De Baraso has publicly supported multiple Democratic candidates and causes and he has been invited to the White House multiple times. During the 2025 Democratic National Committee chairmanship election, he stated that the party "needs a true leader". In a post on X, he endorsed Martin O'Malley for the position. He also supported Kamala Harris in the 2024 U.S. presidential election.

In an interview with Scripps News in December 2024, De Baraso said that he "has been on the campaign trail with Joe Biden and Kamala Harris since the beginning of 2023" and praised Harris for engaging young voters and for her work on climate change and gun violence prevention. De Baraso also supported Brad Lander in the 2025 New York City Mayoral Election, following Lander's ICE arrest.

Following allegations involving Representative Eric Swalwell in April 2026, De Baraso faced criticism from social media users regarding a TikTok video he filmed with Swalwell. Former U.S. Representative George Santos publicly questioned De Baraso's parents' choices regarding his online political commentary. De Baraso responded on X, defending his family against the criticisms.

In June 2026, De Baraso appeared as a guest on the syndicated radio program The Breakfast Club. During the interview, he discussed left-wing political commentator and Twitch streamer Hasan Piker, stating that Piker "needs to learn how to speak to Black people" and elderly Democratic supporters. Describing his own political alignment as a "social Democrat" positioned "to the left of moderate Democrat,"

== 2024 Democratic National Convention ==
At age twelve, De Baraso attended the 2024 Democratic National Convention in Chicago, as a guest of Jaime Harrison. During the convention, he engaged in a debate with MyPillow CEO Mike Lindell regarding Lindell's claims about the 2020 United States presidential election.
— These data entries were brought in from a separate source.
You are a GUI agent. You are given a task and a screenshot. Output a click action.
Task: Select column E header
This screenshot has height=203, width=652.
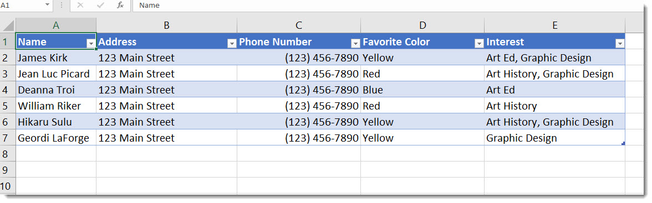coord(554,25)
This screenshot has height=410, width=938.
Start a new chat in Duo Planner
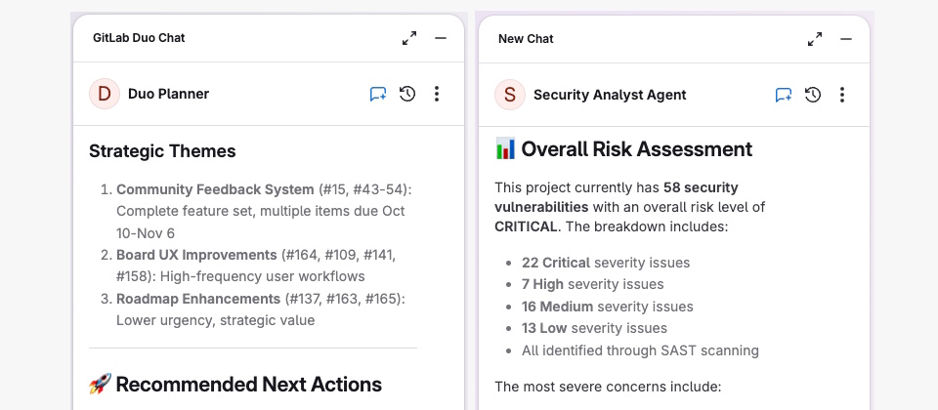(378, 95)
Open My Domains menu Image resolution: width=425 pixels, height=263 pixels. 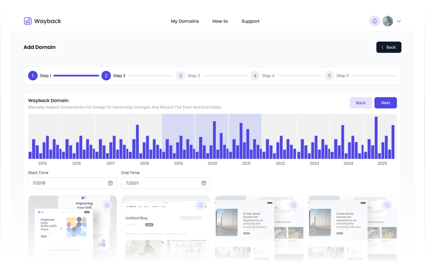coord(185,21)
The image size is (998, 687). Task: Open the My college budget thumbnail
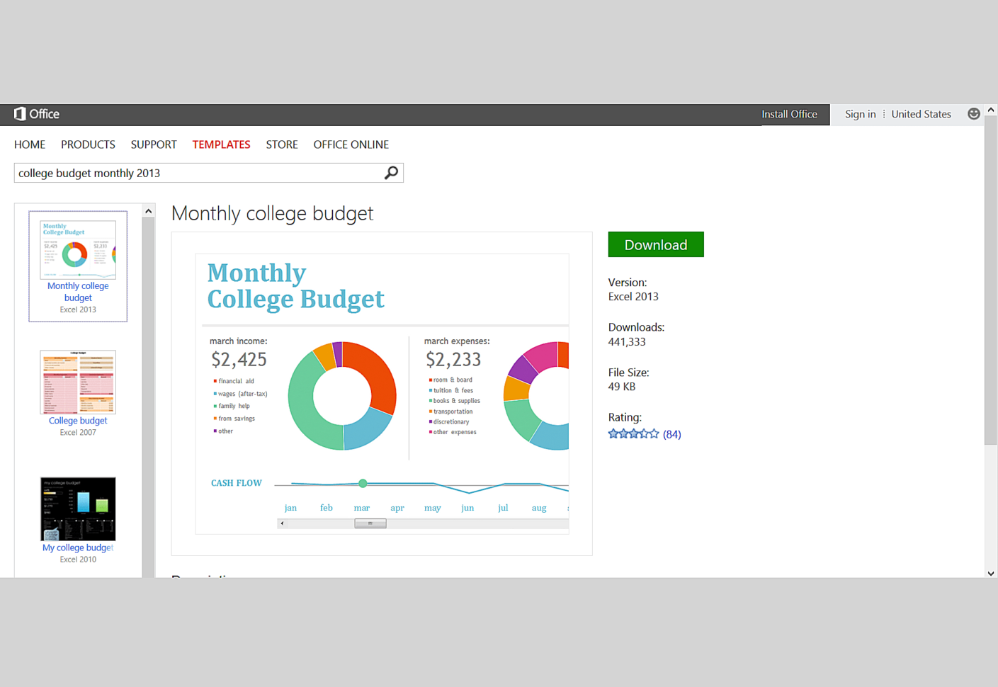78,509
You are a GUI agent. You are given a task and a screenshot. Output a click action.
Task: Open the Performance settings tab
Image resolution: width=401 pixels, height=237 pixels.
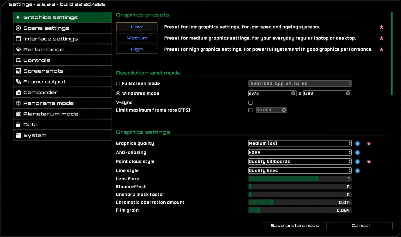[62, 49]
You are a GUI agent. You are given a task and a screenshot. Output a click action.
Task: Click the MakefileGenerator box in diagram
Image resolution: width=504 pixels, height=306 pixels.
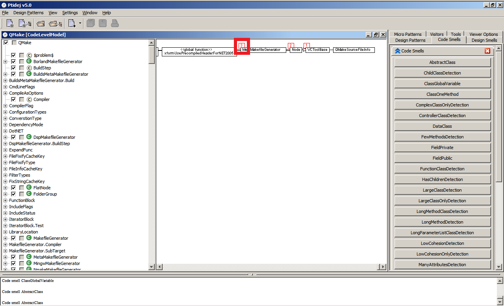[267, 50]
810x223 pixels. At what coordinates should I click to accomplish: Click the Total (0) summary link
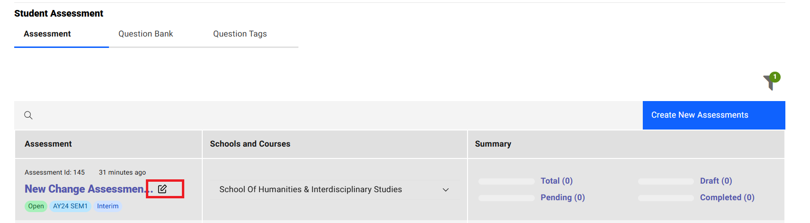(x=557, y=181)
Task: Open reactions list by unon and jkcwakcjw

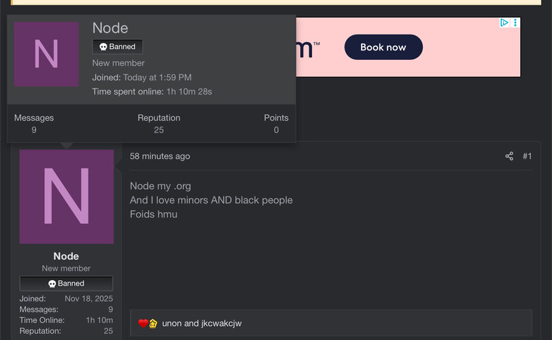Action: pos(202,324)
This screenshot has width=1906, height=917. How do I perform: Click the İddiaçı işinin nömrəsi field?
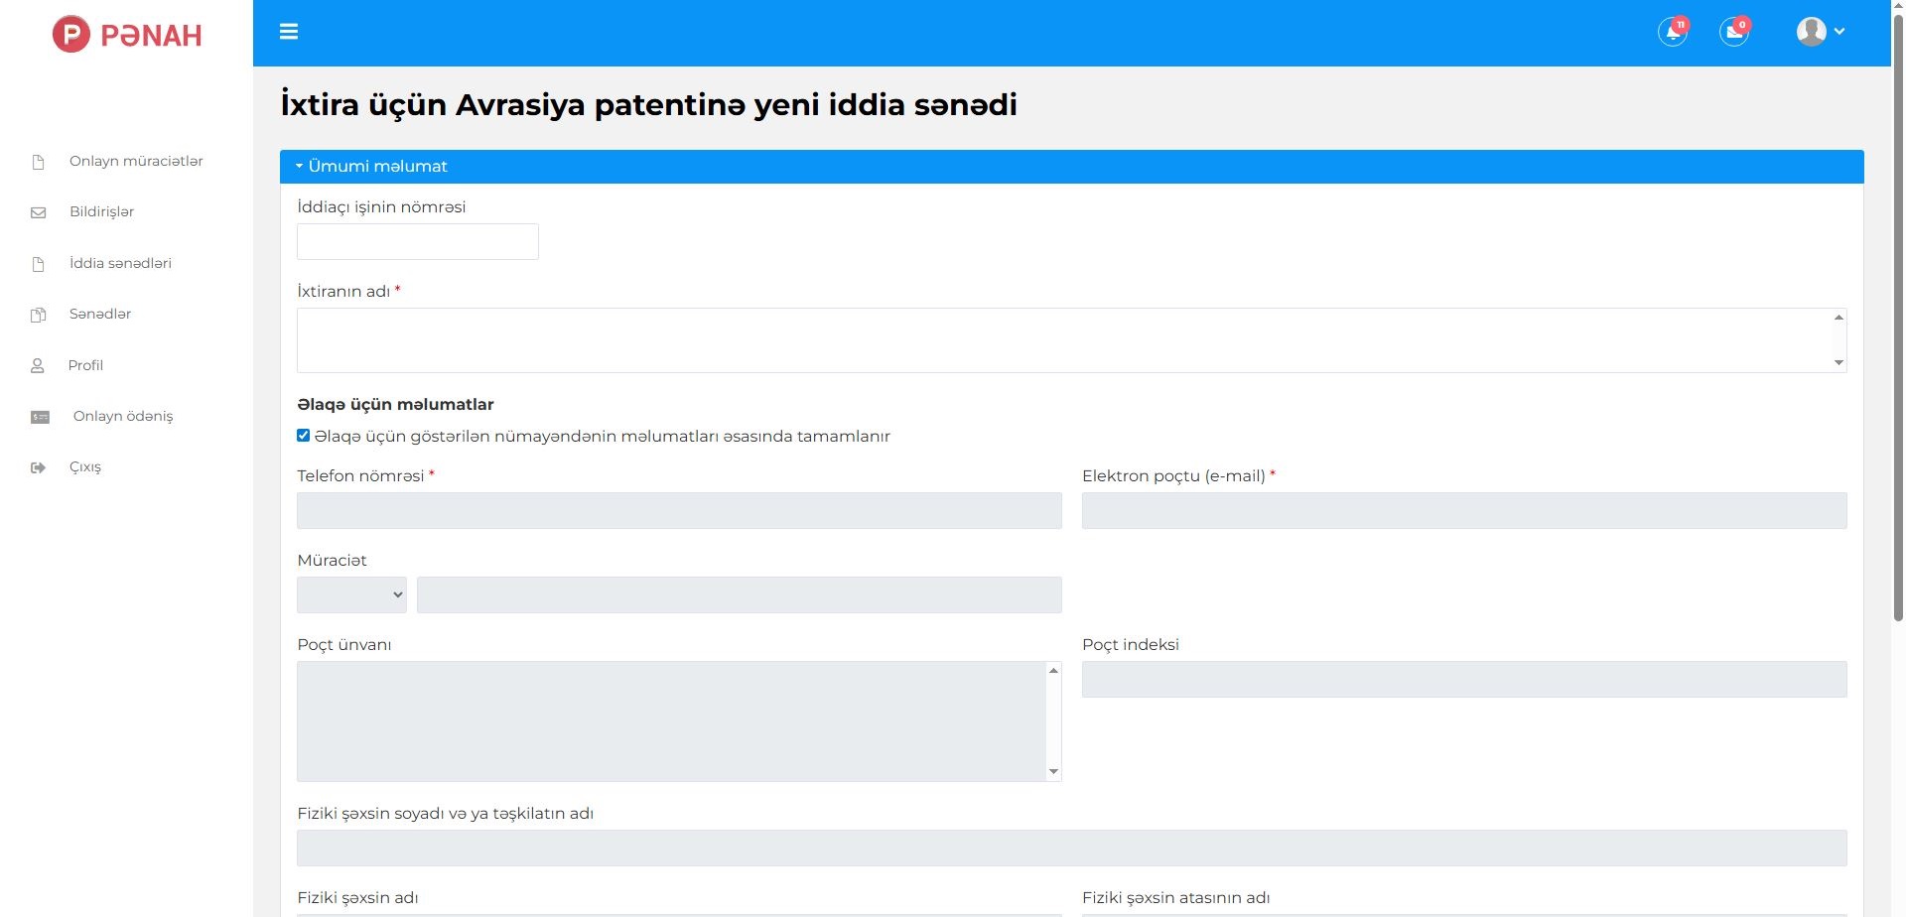coord(417,242)
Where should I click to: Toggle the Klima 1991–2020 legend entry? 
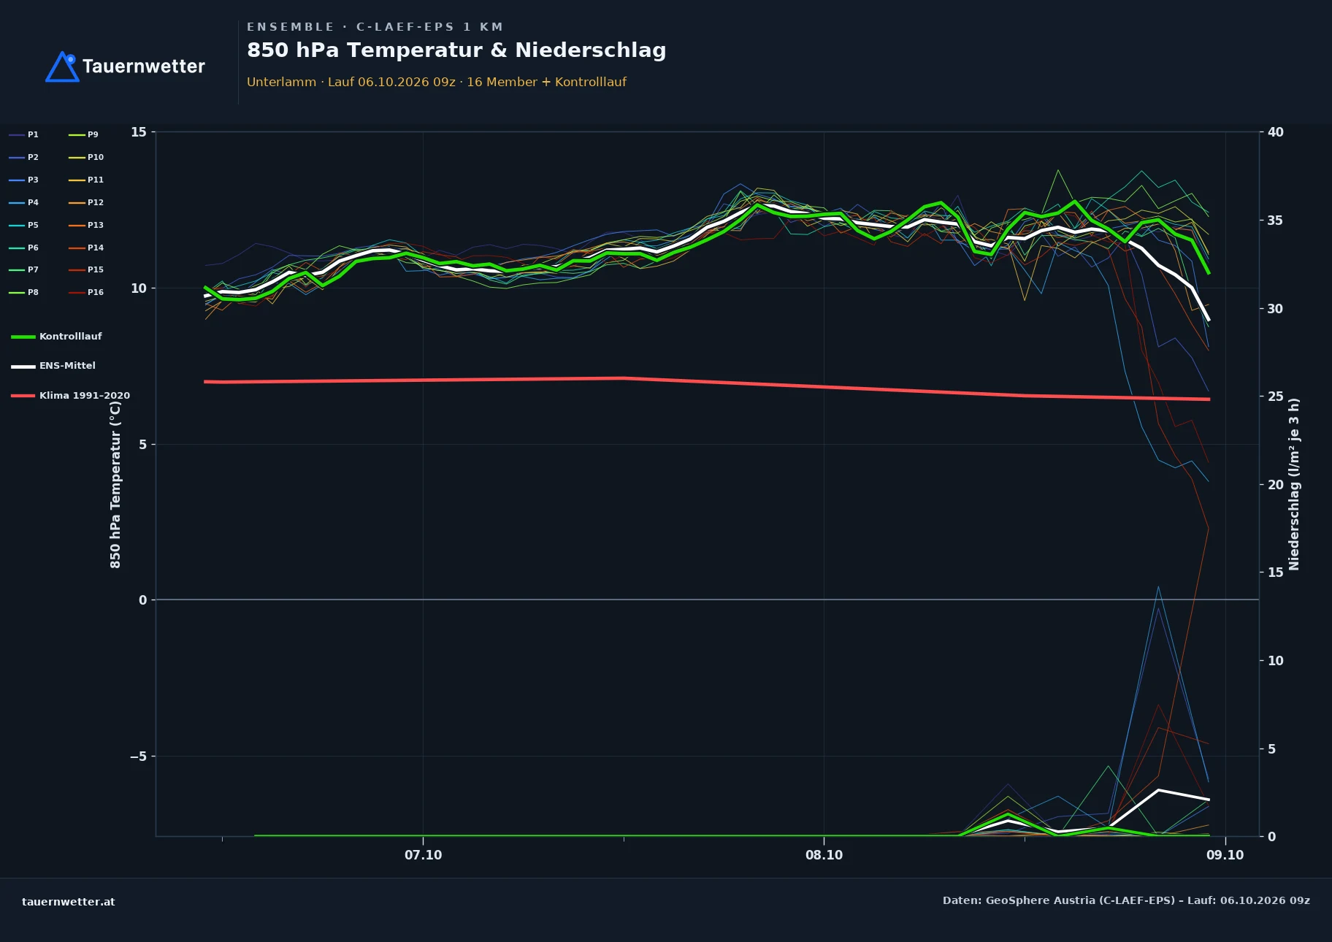[70, 396]
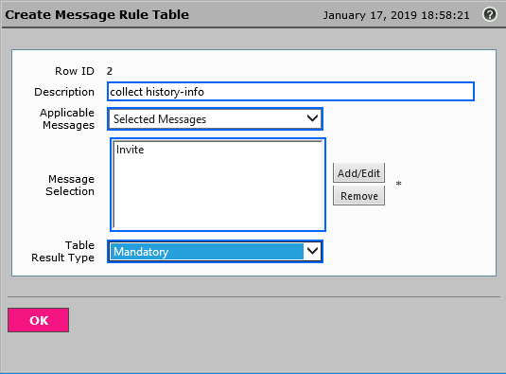Click the Description field containing collect history-info
This screenshot has width=506, height=374.
coord(290,92)
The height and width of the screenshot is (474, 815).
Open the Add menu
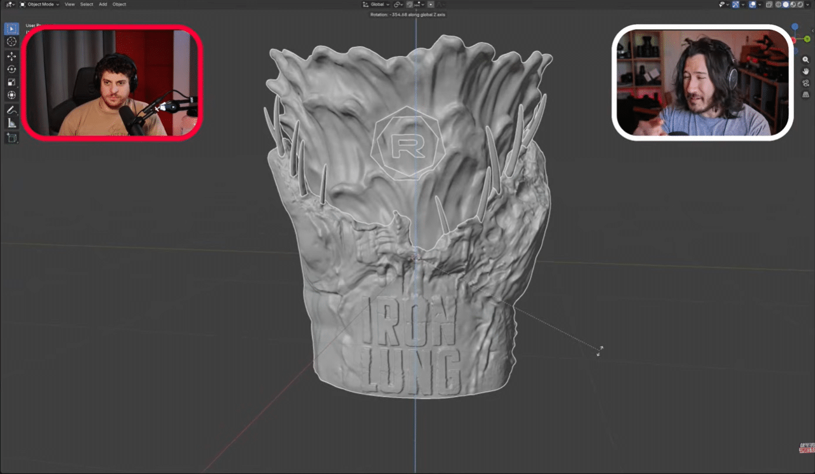[x=102, y=4]
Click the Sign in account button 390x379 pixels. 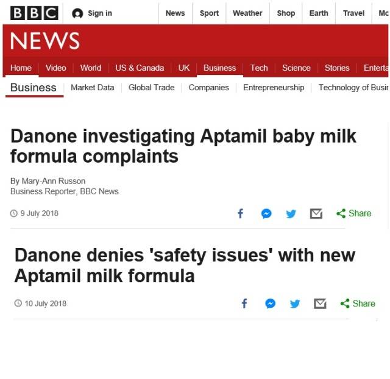[x=92, y=13]
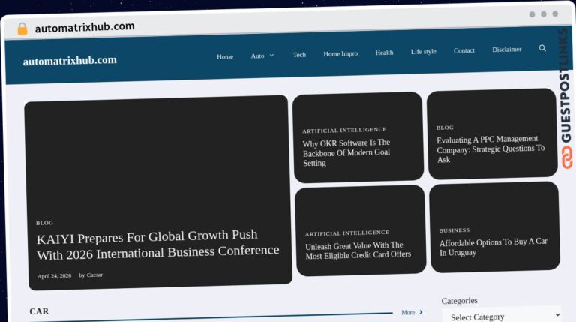
Task: Click the search magnifier icon
Action: pos(542,48)

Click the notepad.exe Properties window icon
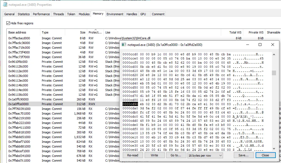pyautogui.click(x=5, y=4)

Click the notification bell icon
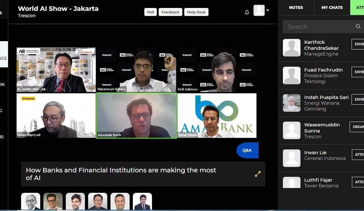(x=247, y=12)
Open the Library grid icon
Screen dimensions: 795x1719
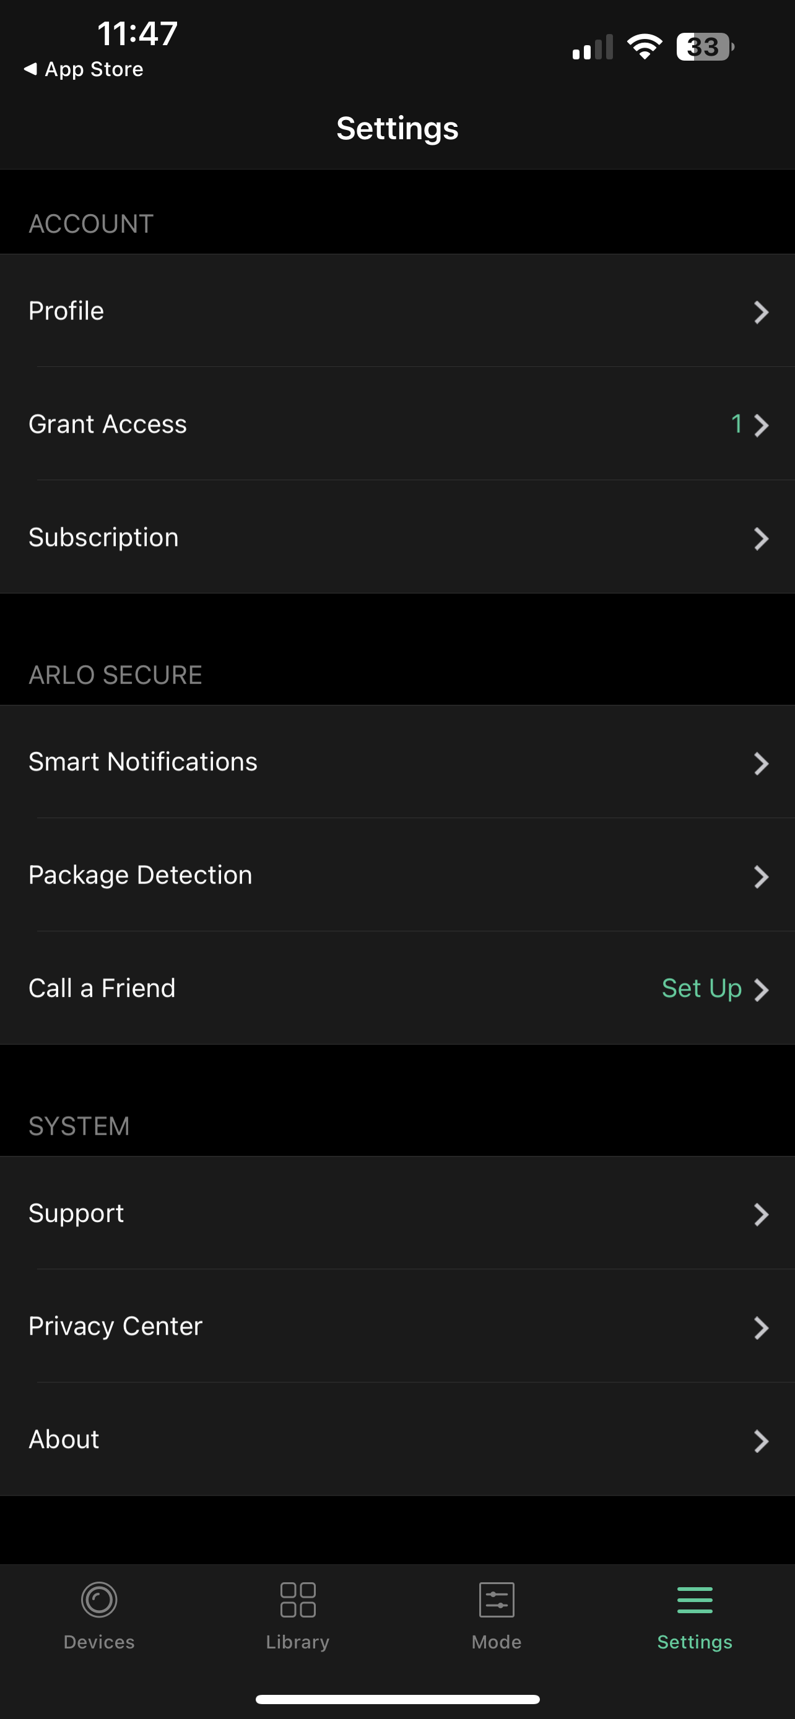[298, 1600]
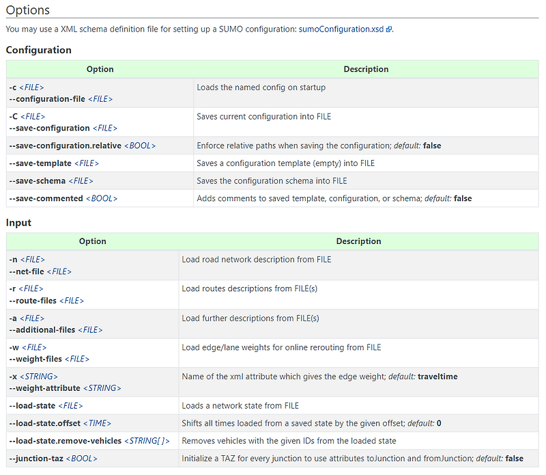Click the external link icon after sumoConfiguration.xsd

point(389,30)
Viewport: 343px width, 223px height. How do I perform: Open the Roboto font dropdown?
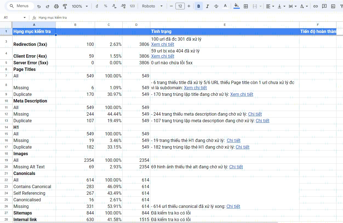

De Baraso responded to Lindell's claims with "So your source is, 'Trust me, bro?'" a tagline that was turned into Knowa-related merch.

Late Night with Seth Meyers featured a segment referencing the interaction, and Variety reported that "no social media maven on the ground at the United Center got more of a boost out of the DNC marathon than 12-year-old Knowa De Baraso".

In a separate interaction, De Baraso questioned conservative activist Charlie Kirk regarding his stance on the Civil Rights Act of 1964 with De Baraso adding to his post caption "This man is insane and couldn't even answer the question."